Simply “Wow”

Posted by on Apr 10, 2011 in Argentina, General Travel | 2 Comments

Today we hiked on the Perito Moreno glacier, just about 70 km west of El Calafate in Patagonia (Latitude: 50° South). As Robin and I were tossing around some candidate titles for this blog post (funny ones like “Moving at a Glacial Pace” and dorky ones like “Holy Calving Patagonian Glaciers, Batman!”), we came upon the glacier itself and just stood there, speechless. There’s no need for a witty title. This glacier is simply awesome.

Perito Moreno Glacier, El Calafate

Perito Moreno Glacier, El Calafate. This is the glacier's north side, and the large semi-circle of floating ice is the result of calving. A huge section of the glacier had just fallen into the lake when I took this photo

But before I go any further, let me catch up on a few things that we did this past week. We left Buenos Aires on Thursday for a visit to an estancia (aka ranch) about 2 hours outside the city. Not a minute too soon, in my opinion. BsAs is dusty, crowded, reeks of diesel fumes and soot, and has a generally dodgy feel to it. Robin seemed to like it more than I did, but I wasn’t too thrilled with this city of 12 million. I wanted out.

At Estancia La Porteña, Robin rode some horses while I read a good book and played with the 5 friendly dogs that roamed the grounds.

Gaucho Paco and Chispa (horse)

Gaucho Paco and Chispa (the horse) help Robin get going on a ride

On Friday morning we hopped on another bus and miraculously made our flight to El Calafate. Aerolineas Argentinas had changed the flight schedule the day before and had sent me an e-mail at 4:00 in the afternoon. Didn’t they know that there’s no Internet service in the middle of a corn field? No matter — we made it with a few minutes to spare, and 3 hours later we touched down in Patagonia.

As we coasted in for the landing, I noticed that the landscape is very similar to Iceland. It’s barren, there are few trees, and rivers carve their way through the landscape like coiled snakes. Framing the lake that borders the town are massive snow-capped mountains. Unlike Iceland, there are pink flamingos in the lake (and not the plastic kind)!

Yesterday Robin headed out on another horse ride, this time with a horse named Robin. What are the odds? Apparently horsey-Robin likes to run fast and eat all the time, which sounds just like our human Robin.

Robin and Robin

Robin (human) and Robin (horse), aka 'Robin Squared'

And so today we headed for el glaciar Perito Moreno. After a boat ride across the lake, we hiked to the edge of the ice and strapped on some mean-looking crampons. Our guides then instructed us to walk as if “we were stomping on cockroaches” and we started climbing up the ice.

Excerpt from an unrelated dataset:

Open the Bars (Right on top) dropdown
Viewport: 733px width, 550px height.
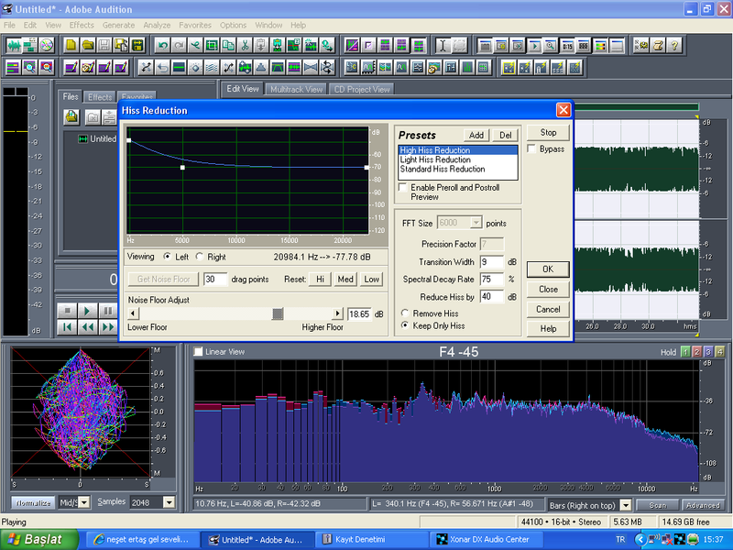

PARENTS & FAMILY MEMBERS, PLEASE SKIP THIS PARAGRAPH! Halfway up a rather steep section of glacier, a British girl in our group slipped, fell, and started sliding downhill headfirst and on her back. One of our guides literally made a diving catch and grabbed her before slid into a crevasse. It was an unbelievable quick and effective rescue, but one which I’d rather not have had to witness!

On the moraine next to the glacier

On the moraine next to the Perito Moreno glacier

The hike ended with a pleasant surprise: A “glacier bar” complete with alfajores (cookies) and whiskey. Our guide literally hacked off some glacier ice with his axe, and used it as ice cubes for the drinks! Mmmmmm…

Whiskey on the Rocks

Whiskey on the best-quality-rocks-ever!

The excursion, however, ended with a demonstration of natural power that we seldom get to see. Immense sections of the glacier, some as tall as 30 meters (100 ft), broke off and crashed into the lake below with thunderous booms. It was something straight out of a Natural Geographic special!

P.S. Check out the homepage slideshow for some other great pics.

2 Comments

  1. Ed
    April 11, 2011

    Robin the horse–how funny! I hope you took a few close ups of the two of them. Yes, speaking as one of the parents, we don’t need any stories like “127 Hours” in an ice crevasse. Good to have experienced guides around…

    Reply
  2. MXXX
    April 12, 2011

    OK. Next time just leave the whole story of near disasters out. You know concerned family will read that sort of thing. Agh! Please wear very good shoes with gripper soles.

    Otherwise, it sounds wonderful. I am so glad that Robin met her horse counterpart. I am left wondering how anyone in Argentina came up with that name, though. It seems very un-horsey.

    Carry on! Keep your feet firmly planted on the ground.